Value Creation and Value-Sharing
Organizations will be stuck in failure mode with variable pay as long as they treat it as some form of incentive. And the longer that cycle continues, the harder it is to break. Employee expectations become entrenched and change is perceived as a “take away” once it is introduced.
Instead, CEOs and other business leaders need to be able to define and communicate what it means to create value within their businesses. Once they are able to clearly identify and explain value creation, it becomes easier to take the next step which is to determine how and with whom that value should be shared. Value-sharing implies there is a direct relationship between the added value that is produced and how someone is “rewarded.”
That is the first fundamental change that has to occur for incentives to emerge from their failure cycle. Businesses must move away from the term “incentive” and replace it with “value-sharing.” However, this not just a game of semantics. This is a philosophical shift. Businesses that embrace this kind of move do so because they begin viewing and treating compensation as an investment that should be tied to a real return and not just an expense to be minimized and contained. It’s not a manipulation device. Pay is a strategic tool designed to create a more unified vision for business growth.
Companies measure value creation and then share it with those who produce it because they are committed to a wealth multiplier philosophy.

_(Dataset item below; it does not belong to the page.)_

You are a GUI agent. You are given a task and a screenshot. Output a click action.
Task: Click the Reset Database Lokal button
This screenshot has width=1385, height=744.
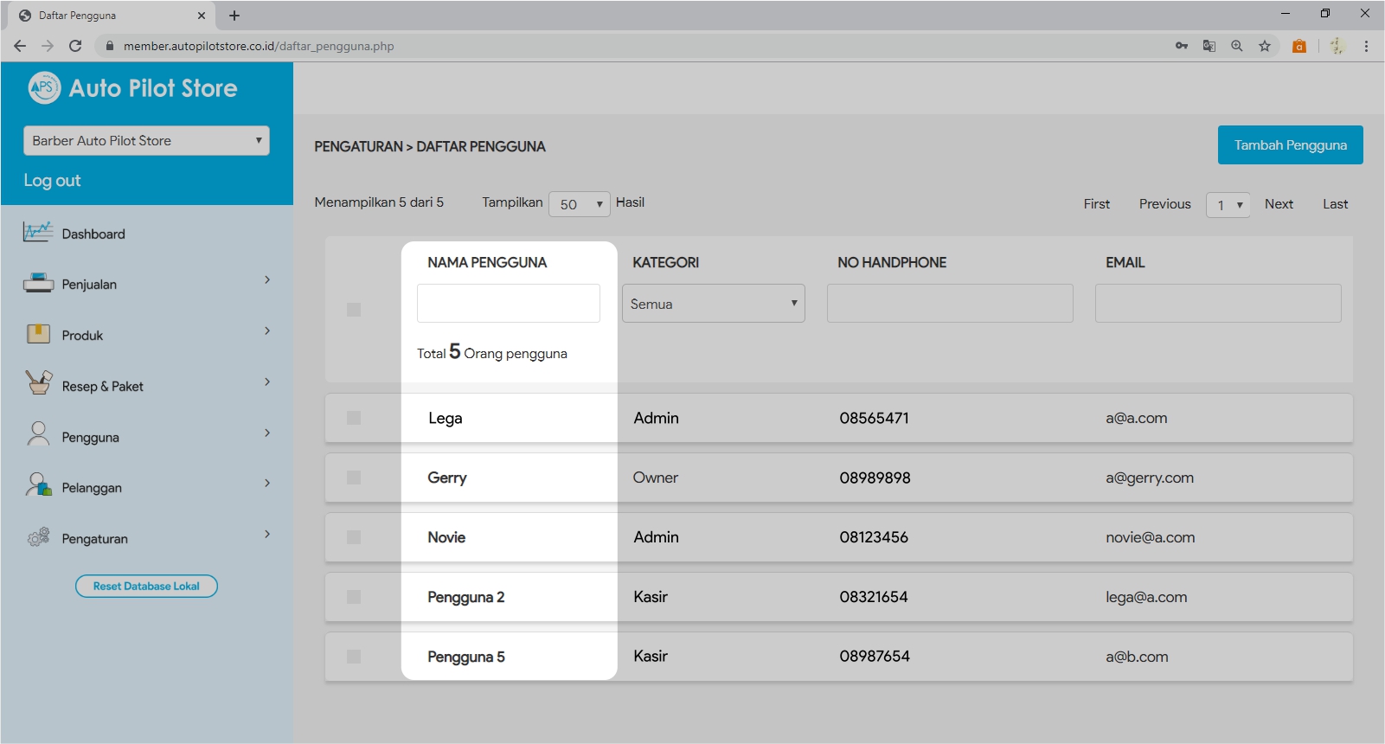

Wealth multiplier organizations believe that value creation accelerates when all stakeholders (not just owners) feel like growth partners in the company’s success. That kind of relationship reflects a more mature view and approach to value-sharing than the use of pure incentives. While incentives may tie pay to performance in the technical sense of that term, they don’t help employees assume responsibilities for roles and outcomes. Instead, they focus on duties and behaviors.
What all this means is that if you run a business, your relationship with your employees is not unlike the one you have with your customers. It’s about how you structure and communicate your value proposition. Customers will not respond as well to feeling manipulated as they will to feeling as though they are experiencing greater value in their life as a result of their association with your product or service. And they will help you create more value for your business as long as you continue to create more value in their lives.
Employees are no different. They will relate to a value proposition that makes them feel like a growth partner in the company’s success. As long as they perceive that you are as intent on helping them share in the value they help create as you are in building value for shareholders, they will apply their efforts to making that partnership succeed.